Implications and way forward
The mismatch
Volume 1 of the PULS uses gold-standard survey methods and the latest thinking in legal need and legal capability to explore how the Victorian public experience and respond to justiciable problems. It shows a clear mismatch between what people need and what they are getting.
Diverse causes and consequences of problems and unmet legal need call for multiple responses. No individual organisation or solution can fix the issues the PULS highlights.
Bringing core issues into sharp relief
The PULS points to a need for broader reform.
A significant volume of advice was obtained outside the traditional legal services sector, and almost half obtained information from the internet, where the boundary between generic information and bespoke advice is becoming increasingly blurred.
The PULS points to challenges and opportunities for regulation in encouraging innovative/better practice, broadening alternatives for legal advice, reassessing definitions of information and advice, and maintaining a structural, regulated and protected approach (Mayson, 2022).
Getting this right could provide a route to addressing barriers to advice and issues with its adequacy. It will require justice professionals to ‘share the quest for solutions with others: other disciplines, other problem-solvers, and other members of the public whom the justice system is meant to serve.’ (Sandefur, 2021).
Beyond counting beans
Unmet legal need is routine, even when people obtain legal advice. People are not getting what they need.
The PULS can tell you a lot but needs to be supplemented with more information on clients, their journeys to, through and beyond services, and the ‘outcomes’ they get (McDonald and Haultain, 2023).
This includes whether problems concluded, whether they concluded satisfactorily, and whether assistance was adequate. These are the core barriers to having legal needs met.

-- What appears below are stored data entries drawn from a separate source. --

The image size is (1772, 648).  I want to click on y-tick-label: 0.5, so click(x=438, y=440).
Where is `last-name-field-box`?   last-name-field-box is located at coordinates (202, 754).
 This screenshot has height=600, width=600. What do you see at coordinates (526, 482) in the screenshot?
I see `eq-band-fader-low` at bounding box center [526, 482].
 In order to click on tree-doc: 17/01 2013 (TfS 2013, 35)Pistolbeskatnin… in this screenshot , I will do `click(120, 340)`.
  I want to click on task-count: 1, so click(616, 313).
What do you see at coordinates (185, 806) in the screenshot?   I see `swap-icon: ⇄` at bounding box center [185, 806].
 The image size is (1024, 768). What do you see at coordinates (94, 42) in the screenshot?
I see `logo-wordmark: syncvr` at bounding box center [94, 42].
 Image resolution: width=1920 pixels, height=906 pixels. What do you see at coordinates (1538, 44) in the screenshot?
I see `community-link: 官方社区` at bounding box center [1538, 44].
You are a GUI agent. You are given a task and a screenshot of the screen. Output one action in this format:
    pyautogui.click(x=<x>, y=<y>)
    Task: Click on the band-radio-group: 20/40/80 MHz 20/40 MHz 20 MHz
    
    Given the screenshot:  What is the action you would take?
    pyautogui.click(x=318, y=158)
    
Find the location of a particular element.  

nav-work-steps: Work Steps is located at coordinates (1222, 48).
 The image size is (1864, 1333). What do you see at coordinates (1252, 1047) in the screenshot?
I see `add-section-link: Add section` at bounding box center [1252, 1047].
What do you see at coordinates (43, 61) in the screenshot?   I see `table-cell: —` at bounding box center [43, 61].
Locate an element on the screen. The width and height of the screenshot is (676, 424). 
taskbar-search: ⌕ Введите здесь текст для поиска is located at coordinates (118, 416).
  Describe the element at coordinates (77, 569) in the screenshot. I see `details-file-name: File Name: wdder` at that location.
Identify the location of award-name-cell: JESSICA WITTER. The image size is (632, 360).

There is a system-wide need for smarter data – data that goes beyond administrative. Data that enables performance to be monitored with greater nuance. Such data would allow the impact of change to be quantified, and services to be better tailored to need.
Looking ahead
This is the first volume of the PULS and only a starting point. There is much more to come in volumes 2 and 3.
In the context of legal services, the first volume of the PULS highlights a mismatch between what people need and what they get. For services to best mirror needs, they need to reflect people’s capabilities. That means capturing people’s capabilities. In Volume 2 and Volume 3, legal capability will become the main focus.